At-Scale OCR Of Television News Experiments: 19 Billion Seconds & 294 Billion Words In 1.8 Petabytes Of OCR JSON From 6 Quadrillion Pixels

We are tremendously excited to announce today that we have completed processing of the GCP Cloud Vision API OCR results for the complete 300+ channel 50-country quarter-century-long TV News Archive. Reflecting the sheer enormity of the scale of this effort, Cloud Vision OCR'd more than 6 quadrillion pixels across 19.1 billion images, resulting in 1.8 petabytes of JSON OCR annotations. In total, more than 19.1 billion seconds of global television news have been OCR'd through Cloud Vision, of which 16.2 billion (84.7%) contained at least some recognizable text, reflecting just how universal onscreen text is on television news. At the same time, of those 6 quadrillion OCR'd pixels, just 453 trillion pixels contained text (7.46%), showing that while text is ubiquitous, it occupies relatively little screen space. In all, 1.8TB of text was extracted from those 19.1 billion seconds of airtime, consisting of 1.5 billion characters making up 294 billion words organized into 17.6 billion contiguous blocks.
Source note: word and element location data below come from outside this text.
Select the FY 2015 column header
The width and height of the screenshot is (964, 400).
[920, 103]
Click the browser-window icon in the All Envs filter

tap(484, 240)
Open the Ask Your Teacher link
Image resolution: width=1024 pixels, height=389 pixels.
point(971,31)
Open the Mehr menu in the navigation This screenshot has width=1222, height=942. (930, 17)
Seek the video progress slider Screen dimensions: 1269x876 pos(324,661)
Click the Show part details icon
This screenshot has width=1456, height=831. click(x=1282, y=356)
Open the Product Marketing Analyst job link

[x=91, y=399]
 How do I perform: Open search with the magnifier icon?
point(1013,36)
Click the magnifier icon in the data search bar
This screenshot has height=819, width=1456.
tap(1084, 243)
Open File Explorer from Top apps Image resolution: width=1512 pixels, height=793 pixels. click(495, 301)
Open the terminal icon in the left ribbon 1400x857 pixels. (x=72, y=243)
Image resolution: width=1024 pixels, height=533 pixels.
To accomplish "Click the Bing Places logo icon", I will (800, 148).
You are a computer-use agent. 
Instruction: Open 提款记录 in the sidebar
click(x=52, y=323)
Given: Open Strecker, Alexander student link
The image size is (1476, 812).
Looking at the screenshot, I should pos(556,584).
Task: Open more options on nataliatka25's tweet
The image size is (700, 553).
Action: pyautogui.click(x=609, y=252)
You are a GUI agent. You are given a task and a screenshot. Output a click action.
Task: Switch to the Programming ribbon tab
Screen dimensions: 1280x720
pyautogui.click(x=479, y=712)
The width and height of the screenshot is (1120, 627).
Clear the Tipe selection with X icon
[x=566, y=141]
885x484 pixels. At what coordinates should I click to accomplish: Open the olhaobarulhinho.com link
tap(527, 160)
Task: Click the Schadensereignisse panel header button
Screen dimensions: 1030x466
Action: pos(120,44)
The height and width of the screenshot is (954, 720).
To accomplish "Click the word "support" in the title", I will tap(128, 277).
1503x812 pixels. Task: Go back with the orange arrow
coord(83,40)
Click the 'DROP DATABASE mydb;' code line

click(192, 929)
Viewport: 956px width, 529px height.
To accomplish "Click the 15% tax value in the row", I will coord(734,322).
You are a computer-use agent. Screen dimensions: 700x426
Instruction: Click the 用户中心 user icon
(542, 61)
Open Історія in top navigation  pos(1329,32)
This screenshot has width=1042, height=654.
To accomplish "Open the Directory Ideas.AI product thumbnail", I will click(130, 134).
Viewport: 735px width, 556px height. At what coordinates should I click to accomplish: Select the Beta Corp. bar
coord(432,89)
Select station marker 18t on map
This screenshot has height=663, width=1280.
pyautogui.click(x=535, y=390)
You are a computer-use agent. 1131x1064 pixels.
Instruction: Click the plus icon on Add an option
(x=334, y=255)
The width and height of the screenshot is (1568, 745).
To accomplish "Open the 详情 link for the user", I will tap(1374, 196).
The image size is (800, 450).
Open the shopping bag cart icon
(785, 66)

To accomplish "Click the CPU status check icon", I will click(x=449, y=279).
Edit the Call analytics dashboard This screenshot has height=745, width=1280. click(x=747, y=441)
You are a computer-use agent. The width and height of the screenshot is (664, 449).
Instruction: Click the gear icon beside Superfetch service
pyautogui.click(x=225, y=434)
The average frame contained just 98 characters in 18 words, while the average word was 5.38 characters long. We believe this is one of the largest OCR efforts ever performed on a global television news archive and we will be diving into this immense dataset in the coming weeks to begin exploring what it tells us about the landscape of onscreen text in television news across the world and over the past quarter century.